Below are the records; repeat exactly their lines between the line holding "Select the Jornada 3 header title" and the line holding "Screen dimensions: 640x993", inclusive, skipping the pictures.

### RECORDS
***
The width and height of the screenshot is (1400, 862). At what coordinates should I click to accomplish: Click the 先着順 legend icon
***
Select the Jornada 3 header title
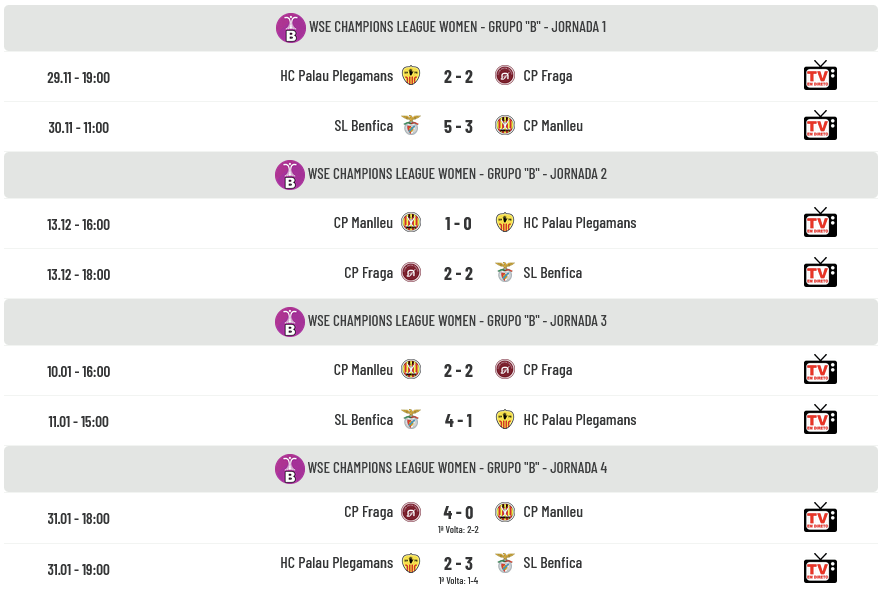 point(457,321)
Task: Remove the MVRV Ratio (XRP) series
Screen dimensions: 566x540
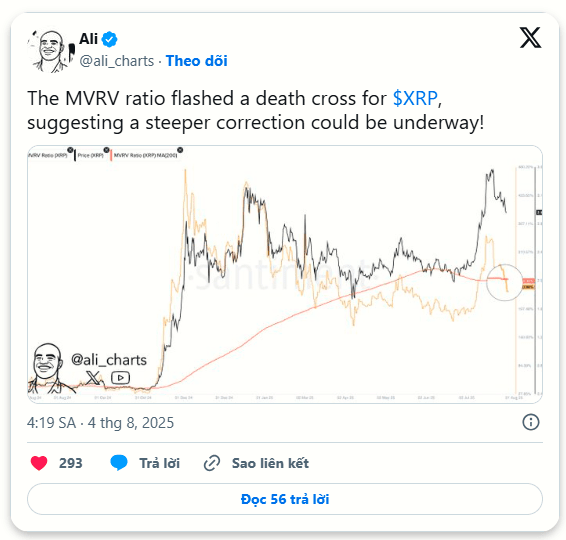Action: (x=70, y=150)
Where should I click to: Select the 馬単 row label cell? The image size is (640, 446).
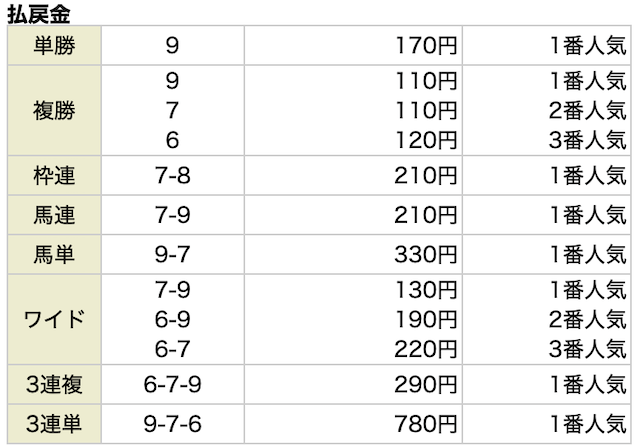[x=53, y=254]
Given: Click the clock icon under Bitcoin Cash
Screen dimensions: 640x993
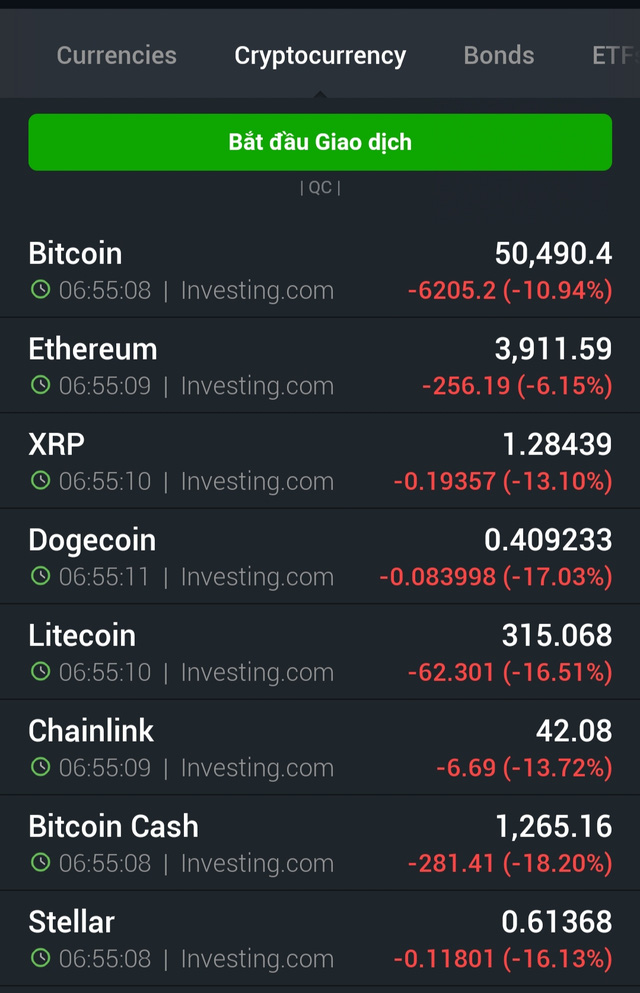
***
### TASK OUTPUT
Select the Jornada 3 header title
 point(457,321)
Task: Remove the MVRV Ratio (XRP) series
Screen dimensions: 566x540
Action: (x=70, y=150)
Where should I click to: Select the 馬単 row label cell? The image size is (640, 446).
[x=53, y=254]
Given: Click the clock icon under Bitcoin Cash
Screen dimensions: 640x993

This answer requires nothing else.